The Risks of Trading Crude Oil in 2021

By: | December 10th, 2020

Image by Monika Wrangel from Pixabay

Crude oil continues to be the most traded commodity in the world. But it has also become increasingly more volatile. In recent years, oil price fluctuations have become more unpredictable and rapid.

Furthermore, it’s been more than five years since crude oil traded at $100 per barrel, with current unit prices ranging from just $40 to $50. In 2020, this downward volatility has been further exacerbated by the economic implications of COVID-19. Travel restrictions have nearly crippled the transportation industry and oil sectors of the global energy market. Considering how the overall situation is unlikely to change much in 2021, crude oil will continue to be a volatile and highly risky trading option.

How have the world’s preeminent economic and financial organizations responded to the situation?

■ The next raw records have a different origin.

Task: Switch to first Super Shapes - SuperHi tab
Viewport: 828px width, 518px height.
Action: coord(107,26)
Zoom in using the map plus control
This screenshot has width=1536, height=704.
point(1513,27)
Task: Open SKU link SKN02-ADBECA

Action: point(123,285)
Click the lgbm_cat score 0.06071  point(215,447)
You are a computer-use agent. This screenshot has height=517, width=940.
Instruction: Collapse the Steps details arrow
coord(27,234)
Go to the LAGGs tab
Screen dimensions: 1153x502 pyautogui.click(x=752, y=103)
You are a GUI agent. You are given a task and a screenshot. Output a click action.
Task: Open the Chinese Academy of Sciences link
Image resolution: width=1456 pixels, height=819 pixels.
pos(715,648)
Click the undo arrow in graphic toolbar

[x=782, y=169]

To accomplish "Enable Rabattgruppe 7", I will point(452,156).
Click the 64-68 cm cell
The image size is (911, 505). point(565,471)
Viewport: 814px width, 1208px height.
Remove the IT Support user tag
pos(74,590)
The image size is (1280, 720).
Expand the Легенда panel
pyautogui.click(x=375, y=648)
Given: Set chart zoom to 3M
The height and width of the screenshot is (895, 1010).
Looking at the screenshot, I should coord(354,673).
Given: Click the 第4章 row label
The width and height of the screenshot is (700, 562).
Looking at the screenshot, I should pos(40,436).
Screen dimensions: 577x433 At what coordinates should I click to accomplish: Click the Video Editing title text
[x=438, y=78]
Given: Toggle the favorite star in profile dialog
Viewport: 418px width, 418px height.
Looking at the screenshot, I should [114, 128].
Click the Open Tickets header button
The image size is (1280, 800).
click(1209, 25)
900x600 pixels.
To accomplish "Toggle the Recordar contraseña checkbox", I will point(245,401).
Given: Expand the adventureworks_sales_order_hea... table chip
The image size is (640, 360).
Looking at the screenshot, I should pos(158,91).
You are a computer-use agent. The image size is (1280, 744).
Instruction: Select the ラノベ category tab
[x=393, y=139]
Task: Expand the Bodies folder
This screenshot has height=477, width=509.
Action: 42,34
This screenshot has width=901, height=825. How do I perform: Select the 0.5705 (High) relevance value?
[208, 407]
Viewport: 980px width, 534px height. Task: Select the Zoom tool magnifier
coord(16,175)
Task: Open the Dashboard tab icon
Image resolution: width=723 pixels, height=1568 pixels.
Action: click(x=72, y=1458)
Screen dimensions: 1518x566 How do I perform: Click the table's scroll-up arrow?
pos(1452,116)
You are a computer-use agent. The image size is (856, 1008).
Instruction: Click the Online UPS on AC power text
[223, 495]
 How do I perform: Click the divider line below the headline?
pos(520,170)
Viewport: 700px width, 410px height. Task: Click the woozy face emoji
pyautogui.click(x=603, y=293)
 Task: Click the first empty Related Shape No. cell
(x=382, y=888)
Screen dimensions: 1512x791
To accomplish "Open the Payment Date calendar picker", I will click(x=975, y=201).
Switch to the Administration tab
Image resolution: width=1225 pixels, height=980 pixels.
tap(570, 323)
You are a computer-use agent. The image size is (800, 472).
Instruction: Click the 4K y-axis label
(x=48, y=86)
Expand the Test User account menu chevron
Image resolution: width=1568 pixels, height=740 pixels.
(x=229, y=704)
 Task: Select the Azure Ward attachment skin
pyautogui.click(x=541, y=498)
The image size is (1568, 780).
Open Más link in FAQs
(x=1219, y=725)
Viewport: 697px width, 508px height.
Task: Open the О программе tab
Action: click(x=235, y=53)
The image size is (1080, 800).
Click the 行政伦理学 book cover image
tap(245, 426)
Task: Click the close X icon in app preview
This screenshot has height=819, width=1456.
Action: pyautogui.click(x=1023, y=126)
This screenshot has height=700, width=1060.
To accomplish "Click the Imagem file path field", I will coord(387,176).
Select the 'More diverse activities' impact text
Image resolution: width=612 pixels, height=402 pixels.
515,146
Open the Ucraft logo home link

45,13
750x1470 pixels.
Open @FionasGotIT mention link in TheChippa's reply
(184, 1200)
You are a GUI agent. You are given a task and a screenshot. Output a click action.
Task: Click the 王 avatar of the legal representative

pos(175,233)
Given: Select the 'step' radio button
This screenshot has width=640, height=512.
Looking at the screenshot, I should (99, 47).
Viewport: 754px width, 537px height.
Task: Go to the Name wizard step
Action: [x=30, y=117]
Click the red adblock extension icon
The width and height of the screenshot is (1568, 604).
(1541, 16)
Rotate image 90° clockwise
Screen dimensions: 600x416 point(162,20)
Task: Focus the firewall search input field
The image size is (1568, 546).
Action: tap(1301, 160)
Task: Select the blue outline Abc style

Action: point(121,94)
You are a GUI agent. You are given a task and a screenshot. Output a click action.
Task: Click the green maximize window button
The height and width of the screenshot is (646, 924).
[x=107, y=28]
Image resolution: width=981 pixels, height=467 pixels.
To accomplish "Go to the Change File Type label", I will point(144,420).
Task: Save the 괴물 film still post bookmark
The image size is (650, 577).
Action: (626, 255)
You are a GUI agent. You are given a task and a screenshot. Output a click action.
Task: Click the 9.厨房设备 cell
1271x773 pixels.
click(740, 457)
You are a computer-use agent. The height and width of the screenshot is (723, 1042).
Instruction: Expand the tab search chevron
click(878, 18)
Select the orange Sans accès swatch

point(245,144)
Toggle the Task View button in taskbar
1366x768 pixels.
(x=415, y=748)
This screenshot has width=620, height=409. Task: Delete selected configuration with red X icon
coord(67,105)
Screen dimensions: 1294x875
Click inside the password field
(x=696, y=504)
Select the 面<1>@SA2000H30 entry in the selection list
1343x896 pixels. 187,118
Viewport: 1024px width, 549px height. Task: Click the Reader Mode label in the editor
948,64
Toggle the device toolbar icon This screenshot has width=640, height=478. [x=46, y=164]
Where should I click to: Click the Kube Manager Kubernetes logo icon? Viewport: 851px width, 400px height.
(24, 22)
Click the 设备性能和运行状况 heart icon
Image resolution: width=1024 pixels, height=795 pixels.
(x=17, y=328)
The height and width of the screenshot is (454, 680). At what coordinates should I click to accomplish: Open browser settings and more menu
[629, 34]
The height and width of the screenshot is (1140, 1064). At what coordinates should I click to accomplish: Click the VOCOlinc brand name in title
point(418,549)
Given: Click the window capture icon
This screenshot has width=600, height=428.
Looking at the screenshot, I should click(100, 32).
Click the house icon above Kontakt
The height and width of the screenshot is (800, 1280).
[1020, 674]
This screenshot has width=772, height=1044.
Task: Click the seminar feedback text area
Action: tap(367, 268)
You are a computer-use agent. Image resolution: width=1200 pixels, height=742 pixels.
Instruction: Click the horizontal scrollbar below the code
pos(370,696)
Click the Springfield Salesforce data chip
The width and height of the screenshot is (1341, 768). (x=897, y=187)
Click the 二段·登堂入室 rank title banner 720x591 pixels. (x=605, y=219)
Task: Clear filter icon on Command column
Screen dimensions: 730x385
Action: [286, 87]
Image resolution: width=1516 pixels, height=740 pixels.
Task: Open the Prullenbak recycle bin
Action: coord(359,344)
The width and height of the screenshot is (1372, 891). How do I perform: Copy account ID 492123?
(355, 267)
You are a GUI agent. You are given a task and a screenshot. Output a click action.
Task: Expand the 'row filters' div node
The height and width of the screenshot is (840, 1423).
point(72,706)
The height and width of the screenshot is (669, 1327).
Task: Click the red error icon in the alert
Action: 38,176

Experts from the World Bank have commented that crude oil prices will continue to be low in 2021 and beyond. And travel restrictions are just the tip of the iceberg. The digital migration that has occurred has forced many companies to leverage online technologies for semi-permanent work-from-home schedules. Consequently, the demand for oil could go even lower compared to pre-2020 levels, at least for the next couple years.

Meanwhile, the Organization of the Petroleum Exporting Countries and its allied companies (OPEC+) are planning to increase crude oil output during the first quarter of 2021. As one of the founding member countries of OPEC+, Iran is preparing to produce and sell crude oil at full capacity within the same time frame. On the other hand, with COVID cases continuing to rise globally, U.S.-China economic tensions still brewing, and major lockdowns being reinstated across Europe and Asia, the crude oil market looks grim.

While all this contributes to crude oil’s volatility, the market’s producers seem to remain optimistic. And considering how the Pfizer/BioNTech coronavirus vaccine has been rolled out for distribution, OPEC’s optimism might just be well-founded. At the same time, COVID is not the only thing crude oil producers need to worry about.

The spectre of clean energy continues to loom over the global commodity market.

The rapid evolution of clean energy technologies is one of the main reasons for the decline of crude oil prices per barrel even before 2020. And the next 10 years will easily be the most promising decade in clean energy development.

Tech startup Aptera for instance recently unveiled a solar-powered car that never needs to charge. Powered by Aptera’s Never Charge technology, the sleek, lightweight three-wheeler vehicle has a top speed of 110 mph (177 km/hour). On a full charge, it has a range of 1,000 miles (1,609 kilometers). And Aptera is just one of the now-thousands of different companies all over the world developing petroleum-free transportation energies. This list also includes giants such as Toyota, Volkswagen, Porsche, and of course Tesla.

With great risk comes great potential for profit.

With all that being said, risk is an inherent part of the global financial and commodity trading systems. And it is through the management of risk that traders can still stand to make huge profits through crude oil.

For instance, a contract for differences (CFD) is a financial instrument that allows investors to trade on price movements, applicable to securities and derivatives. In short, it’s a way to bet on whether the price of the commodity or asset will rise or fall, making CFDs a popular option for highly volatile markets. Not surprisingly, there’s been a marked increase in trading crude oil CFDs.

The same is true for crude oil futures contracts which function similarly to CFDs in leveraging volatility, except that futures are more liquid as financial instruments. Conversely, it’s the same story for exchange traded funds (ETFs) as well. Crude oil ETFs can actually be used to trade on energy market fluctuations inversely – when oil stocks go down, the value of oil ETFs can go up. These are just some of the most popular ways in which speculative, high-risk traders continue to run the petroleum market.

In conclusion, crude oil is on a long-term downward turn, with increasing volatility over the next few years. At the same time, it’s still the most traded commodity in the world. And there are still many ways to leverage crude oil for tremendous profit.